1. The only aspect that the authors might want to discuss more in details is related to the effect of adding increasing percentages of ECM. While interesting effects have been shown up to 2% ECM in fibrinogen, it might be interesting to see (or at least discuss) whether greater amounts of ECM lead to a saturation effect (especially concerning the properties described in Figure 3).

The following sentence has been added: “While these data support 1% dsECM as the optimal concentration of dsECM as a supplement to fibrinogen hydrogel, future studies should incorporate concentrations greater than 2% ECM to determine if a true saturation effect is present.” (lines 306-308)

Reviewer 3 Report

The paper by professor Atala and colleagues reports on the evaluation of physical and biological properties of fibrinogen hydrogel supplemented with decellularized human skin-derived extracellular matrix (dsECM). A comparative study with fibrinogen hydrogels only and dsECM hydrogels only was provided.
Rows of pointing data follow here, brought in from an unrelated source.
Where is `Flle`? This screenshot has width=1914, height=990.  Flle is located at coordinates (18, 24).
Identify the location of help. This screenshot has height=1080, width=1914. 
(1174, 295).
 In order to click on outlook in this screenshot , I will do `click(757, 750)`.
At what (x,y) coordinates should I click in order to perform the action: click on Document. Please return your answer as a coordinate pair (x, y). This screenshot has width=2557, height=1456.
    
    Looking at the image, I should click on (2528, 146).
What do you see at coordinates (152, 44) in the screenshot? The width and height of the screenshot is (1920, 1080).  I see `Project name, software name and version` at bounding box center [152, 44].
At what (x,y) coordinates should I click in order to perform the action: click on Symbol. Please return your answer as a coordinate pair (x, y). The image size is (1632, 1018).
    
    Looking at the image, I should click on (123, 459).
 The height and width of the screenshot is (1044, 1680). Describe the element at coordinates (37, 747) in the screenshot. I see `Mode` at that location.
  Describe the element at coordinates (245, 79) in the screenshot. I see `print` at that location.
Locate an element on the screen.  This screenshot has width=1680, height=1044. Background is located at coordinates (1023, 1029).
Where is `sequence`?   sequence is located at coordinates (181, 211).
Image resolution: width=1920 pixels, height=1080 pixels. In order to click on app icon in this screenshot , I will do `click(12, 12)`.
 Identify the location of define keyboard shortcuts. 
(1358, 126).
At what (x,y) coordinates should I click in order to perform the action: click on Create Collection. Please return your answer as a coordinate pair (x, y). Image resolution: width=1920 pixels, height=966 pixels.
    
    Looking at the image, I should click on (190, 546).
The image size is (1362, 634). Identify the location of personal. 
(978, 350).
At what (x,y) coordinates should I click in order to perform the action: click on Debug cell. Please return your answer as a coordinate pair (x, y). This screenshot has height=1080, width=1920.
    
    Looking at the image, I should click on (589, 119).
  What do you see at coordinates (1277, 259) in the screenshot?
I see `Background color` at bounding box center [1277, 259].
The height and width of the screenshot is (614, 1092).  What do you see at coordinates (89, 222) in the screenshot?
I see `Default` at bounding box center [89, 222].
Cell viability and structural strength of bioprinted hybrid hydrogels were evaluated. A rheological characterization, including the study of i) pH effect on solubilized ECM; ii) flow property; iii) Thrombin-Fibrinogen crosslinking effect; iv) constructs mechanical strength, was carried out. The printability of fibrinogen hydrogels + dsECM was also evaluated, demonstrating remarkable improvements in the ability to print porous crosshatch structures. The rheological properties and the shear thinning properties of fibrinogen hydrogel supplemented with dsECM were shown to be improved, combining the positive characteristics of fibrinogen hydrogels and dsECM hydrogels. Scanning electron microscopy studies demonstrated a composite of swelling bundles interlinked in a fibrin network, similar to decellularized human skin.

The manuscript focuses on interesting and important topics, related with the development of new technologies for the treatment of full-thickness injuries. The results reported in the paper demonstrate improved biological, physical and printability properties of fibrinogen hydrogels + dsECM, therefore opening new spaces for potential applications in supporting healthy skin wound regeneration.

The manuscript is well written and the results are well discussed and clearly presented.

On the basis of all of these considerations, I recommend this paper for publication in Nanomaterials in the present form.

Author Response

Thank you for the recommendation to accept this manuscript.